WORK TO BE COMPLETED: From the entries below, write out exactly the lines between the line holding "At what coordinates" and the line holding "Open the equation editor for part (a)", inclusive, excluding any pictures.

(EXERCISE MATERIALS begins)

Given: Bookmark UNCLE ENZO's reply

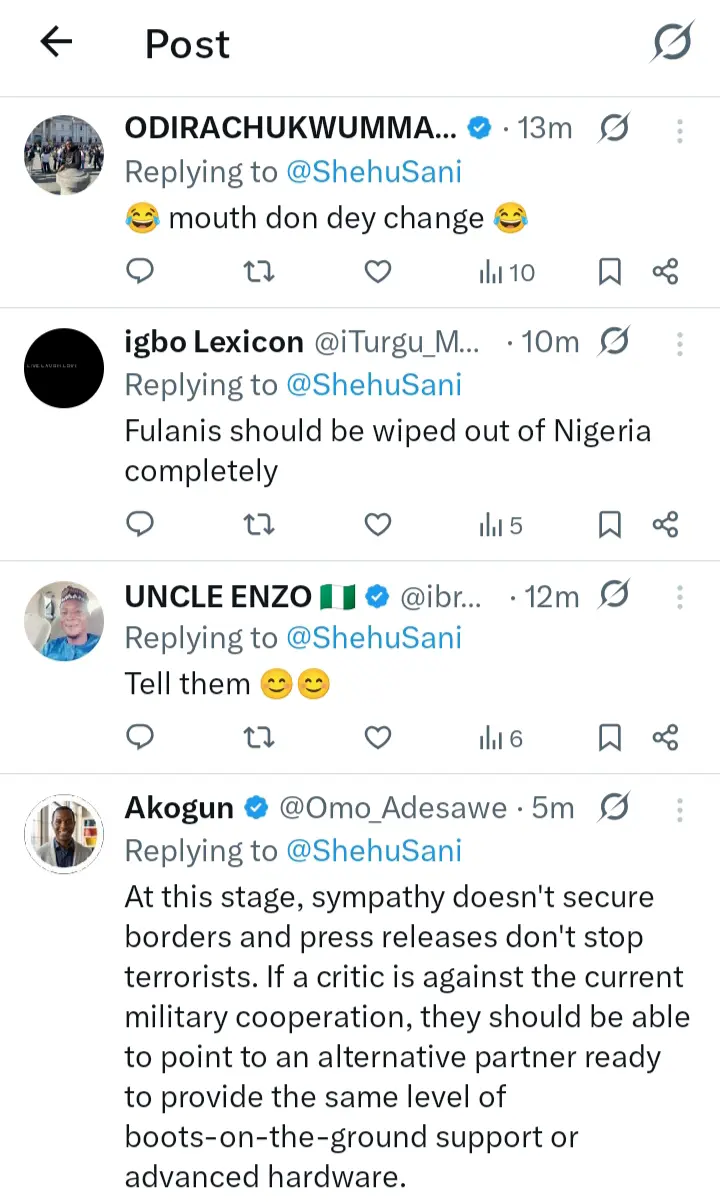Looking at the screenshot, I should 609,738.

(EXERCISE MATERIALS ends)
(EXERCISE MATERIALS begins)

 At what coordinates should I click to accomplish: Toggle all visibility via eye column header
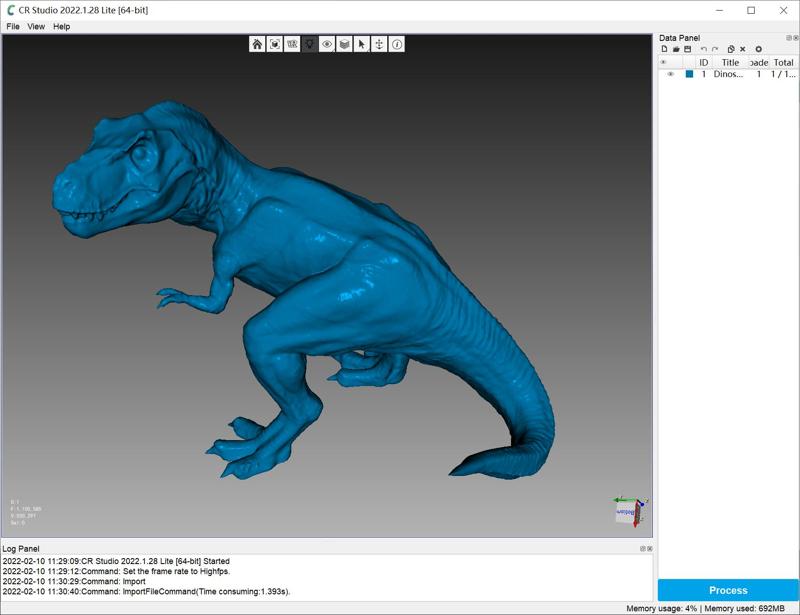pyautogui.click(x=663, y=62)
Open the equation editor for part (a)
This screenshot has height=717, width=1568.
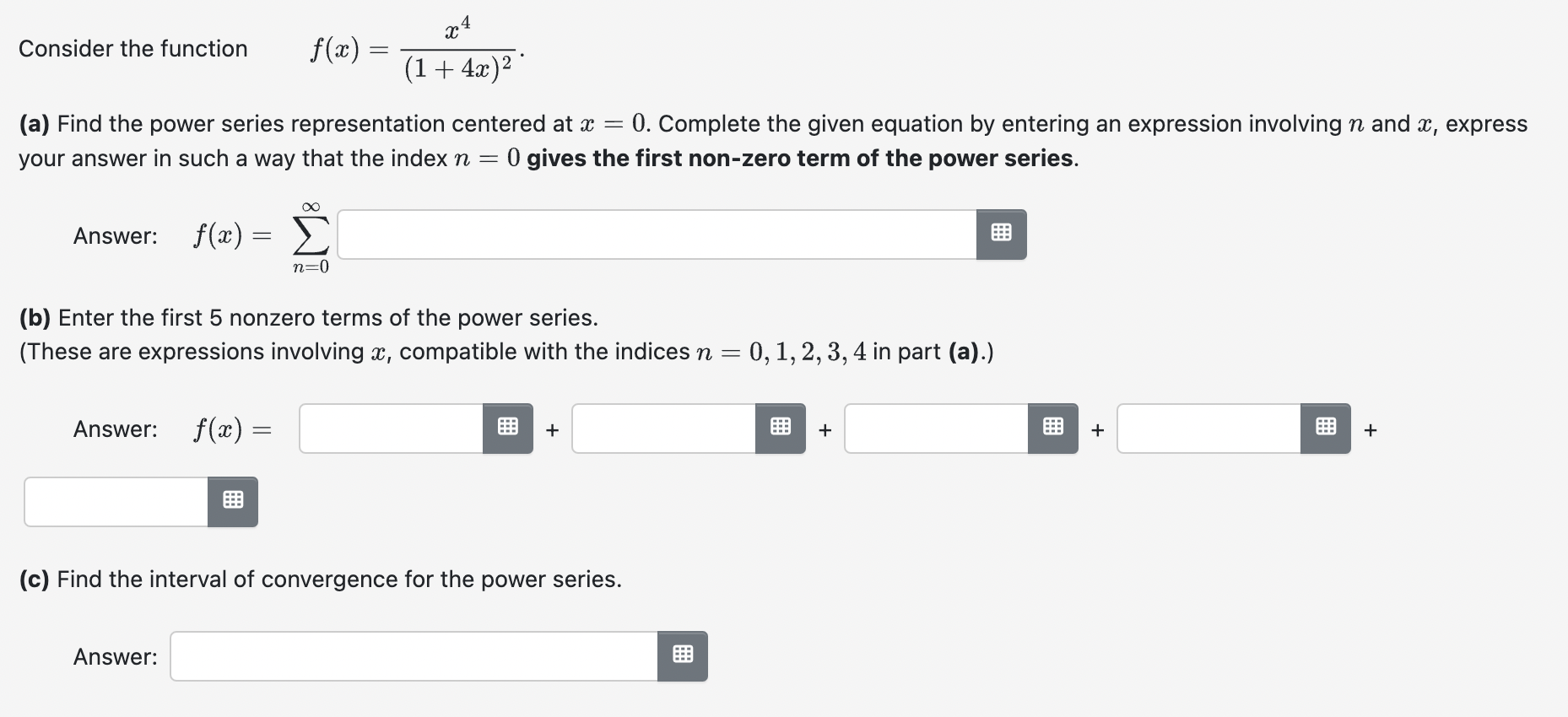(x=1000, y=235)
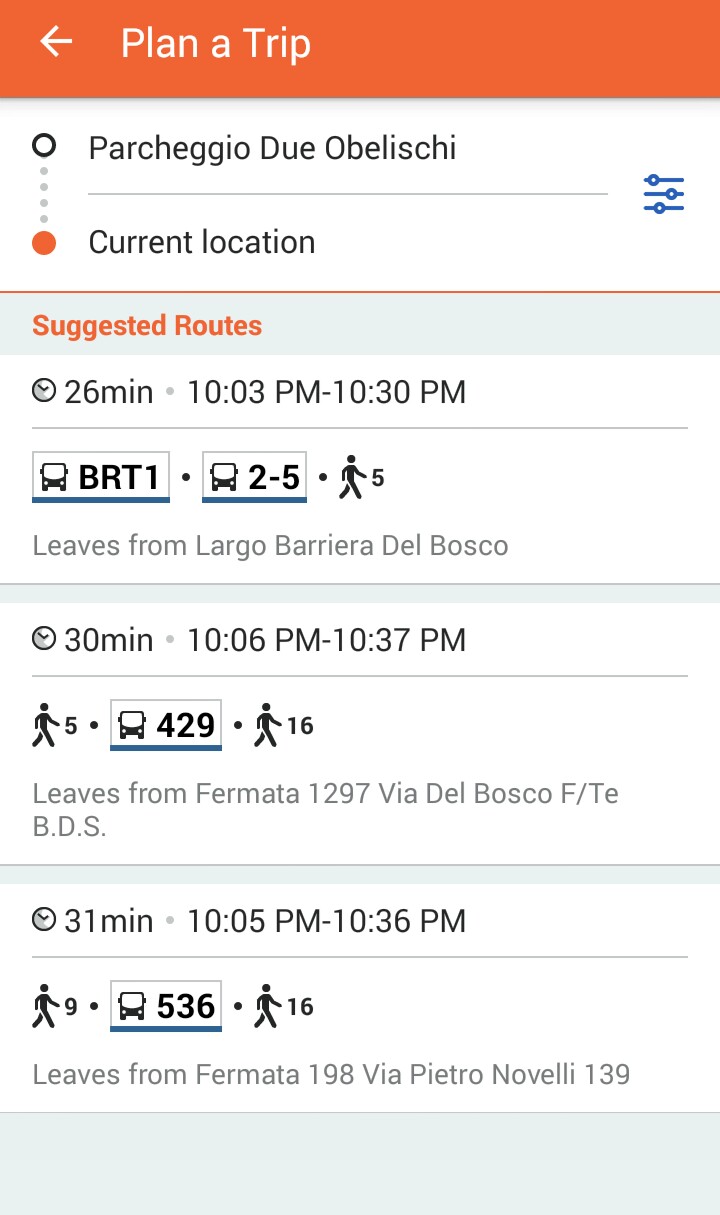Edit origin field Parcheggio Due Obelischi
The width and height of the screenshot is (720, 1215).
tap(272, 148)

(EXERCISE MATERIALS ends)

SOLUTION TO THE PROBLEM:
 At what coordinates should I click to accomplish: Toggle all visibility via eye column header
pyautogui.click(x=663, y=62)
Open the equation editor for part (a)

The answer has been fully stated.